How MITRE ATT&CK became a metric and why that breaks detection engineering

May 05, 2026

MITRE ATT&CK is the most useful framework in cybersecurity. As a detection engineer, I use it every day. But the way the industry has turned it into a measurement device, the green-cell heatmap that lands in board decks and vendor pitches, has very little to do with whether anyone is actually detecting attacks. This post is about why.

The Trust Problem

To understand why coverage maps won, you have to understand the non-technical problems they solved.

Detection engineering is complicated and nuanced. The people who build detections know if their detections are solid. The people paying for them don’t. A CISO buying MSSP services, a board reviewing posture, a regulator auditing compliance: none of these people can open a SIEM, read a rule, understand the threat, and evaluate whether it works. Before ATT&CK, the claim “we have strong detection capabilities” was an expert judgment with no shared frame for comparison or measurement.

ATT&CK solved this by providing a shared knowledge base. Techniques have IDs. Coverage could be mapped to something concrete. And most importantly, coverage could be quantified, counted, and compared. A heatmap gave anyone needing to show value something to put in a board deck. A percentage gave executives something to compare. The claim shifted from “trust me, we cover that” to “we cover 85% of ATT&CK, and the other vendors cover less.” The second claim isn’t more accurate than the first. It’s more defensible, and it looks like a measurement.

Organizations adopt quantitative methods not because numbers are more precise than expert judgment, but because numbers are harder to challenge. The historian Theodore Porter's standard example is the U.S. Army Corps of Engineers, who had deep expertise in evaluating infrastructure projects but had cost-benefit analysis imposed on them by Congress anyway. Discretionary judgment is politically vulnerable. Quantification is not. Porter calls this mechanical objectivity: quantification adopted not to improve decisions, but to make them unchallengeable.

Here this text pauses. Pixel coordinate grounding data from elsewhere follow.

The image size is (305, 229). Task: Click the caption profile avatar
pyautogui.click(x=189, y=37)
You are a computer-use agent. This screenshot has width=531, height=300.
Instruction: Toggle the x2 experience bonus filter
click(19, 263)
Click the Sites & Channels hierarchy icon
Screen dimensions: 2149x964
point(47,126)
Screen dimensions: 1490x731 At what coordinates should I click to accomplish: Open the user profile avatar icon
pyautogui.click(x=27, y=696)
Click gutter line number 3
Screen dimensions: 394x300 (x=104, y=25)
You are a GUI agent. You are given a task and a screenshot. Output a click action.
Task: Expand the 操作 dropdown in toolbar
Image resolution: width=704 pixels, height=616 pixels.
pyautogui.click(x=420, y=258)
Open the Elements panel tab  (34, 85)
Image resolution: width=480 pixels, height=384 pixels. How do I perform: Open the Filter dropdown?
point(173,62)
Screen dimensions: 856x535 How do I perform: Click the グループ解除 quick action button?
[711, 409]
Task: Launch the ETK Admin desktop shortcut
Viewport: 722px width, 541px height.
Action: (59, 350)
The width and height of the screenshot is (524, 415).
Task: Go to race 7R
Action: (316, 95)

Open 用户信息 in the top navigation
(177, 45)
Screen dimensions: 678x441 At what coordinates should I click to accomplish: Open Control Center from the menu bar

ATT&CK coverage percentages are mechanical objectivity applied to detection engineering. They exist because the relationship between detection providers and their clients is structurally low-trust, not because anyone is dishonest, but because the buyer can’t evaluate the seller’s expertise. The percentage gives both parties something to point at. In a low-trust market, legibility is more valuable than accuracy.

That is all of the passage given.